【4月17日 AFP】アフガニスタンの復興予算削減を目指している米議会小委員会が、米国防総省がアフガニスタンの復興支援として数百万ドルの予算をつぎ込んだカシミヤヤギの交配プロジェクトは失敗に終わったとして同省を批判している。

 15日、米下院軍事委員会(House Armed Services)行政監視および調査小委員会(Subcommittee on Oversight and Investigations)に提出されたジョン・ソプコ(John Sopko)米アフガニスタン復興担当特別監査官(SIGAR)氏の書面による証言は、同委員会の議員らを驚かせた。

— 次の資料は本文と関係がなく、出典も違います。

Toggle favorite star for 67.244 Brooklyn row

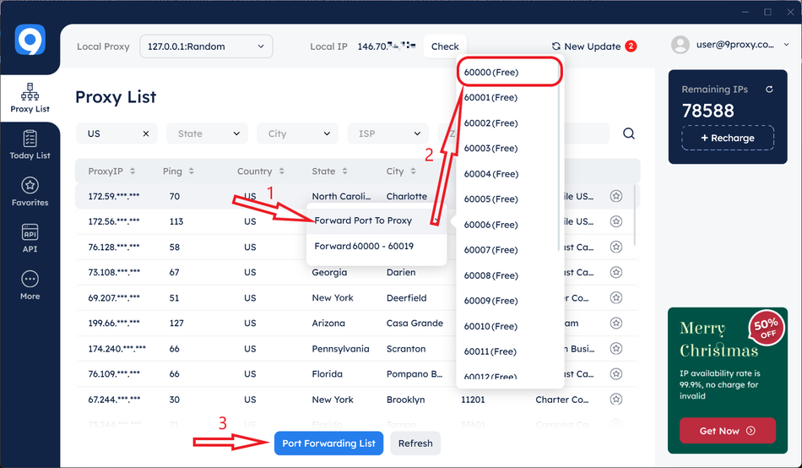[x=615, y=400]
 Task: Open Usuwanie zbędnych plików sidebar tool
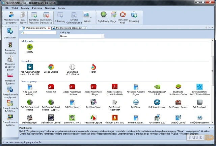pos(10,63)
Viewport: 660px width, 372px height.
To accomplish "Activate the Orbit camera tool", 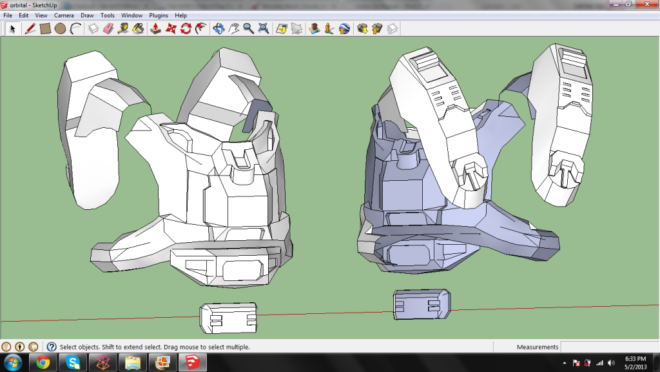I will click(x=218, y=28).
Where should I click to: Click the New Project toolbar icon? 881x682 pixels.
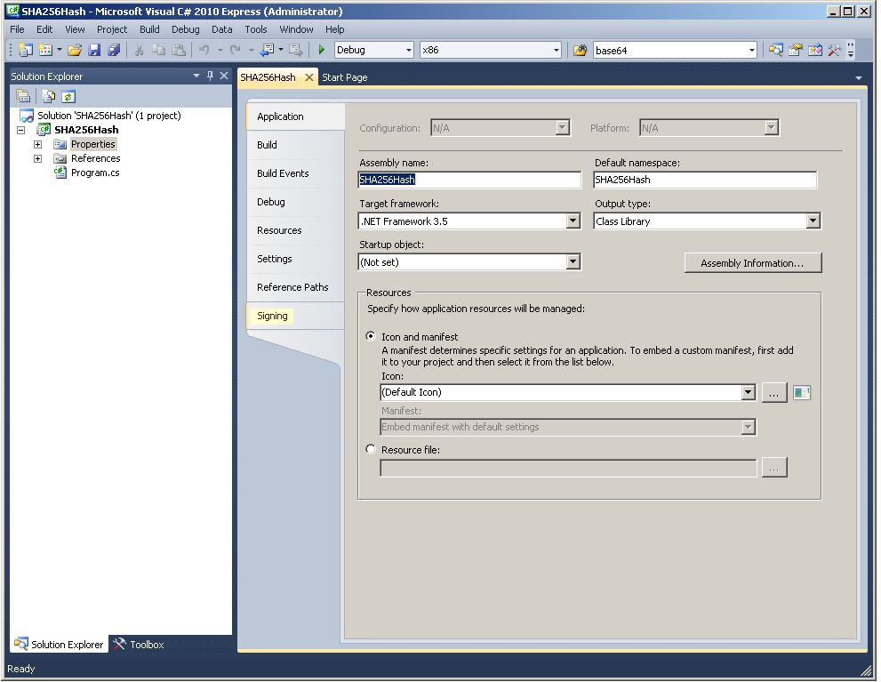[25, 51]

 証言は米国防総省主導のアフガニスタン復興プロジェクトに関するもので、これはイタリアとタジキスタンからヤギを輸入して地方部の農場で交配させ、アフガニスタンのカシミヤ生産を増やす計画だった。しかし一部のヤギは、全滅を招きかねない致死性の伝染性腸炎、ヨーネ病に感染していたことが報告された。さらに農場自体も適切な放牧を行うには小さすぎたことが明らかにされた。

 民主党のジャッキー・スパイアー(Jackie Speier)下院議員は、時事問題を扱った番組のネタになりそうだと皮肉り、「暖かくてふわふわしたセーターの生産は、アフガニスタン経済復興の鍵ではないし、(国防総省の)専門分野でもない」と批判した。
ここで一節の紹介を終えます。